TRY IT: Start at the line with "You are a computer-use agent." and print every line through the end of the material below. Keep it exact and free of pictures.

EXTRACTED RECORDS:
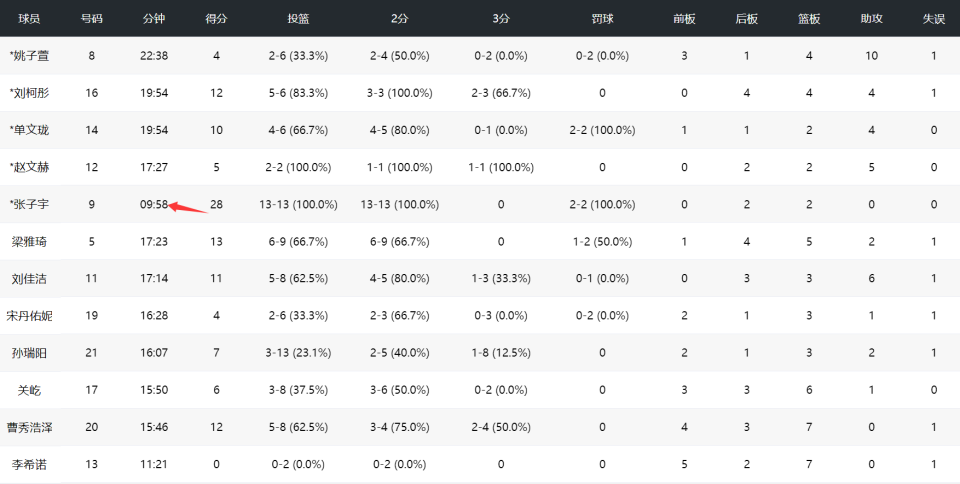
Task: Select player name 刘柯彤
Action: pyautogui.click(x=31, y=93)
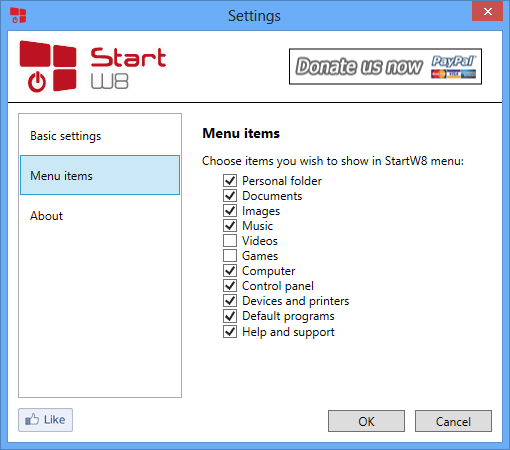Disable Help and support checkbox

[x=230, y=331]
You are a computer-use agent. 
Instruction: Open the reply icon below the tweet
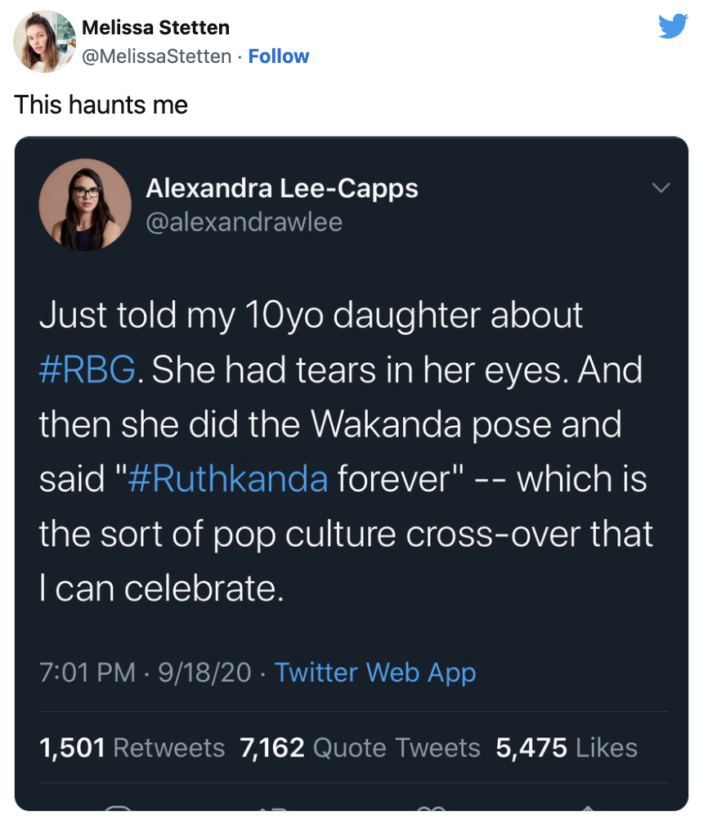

TASK ANSWER:
You are a computer-use agent. 
Instruction: Open the reply icon below the tweet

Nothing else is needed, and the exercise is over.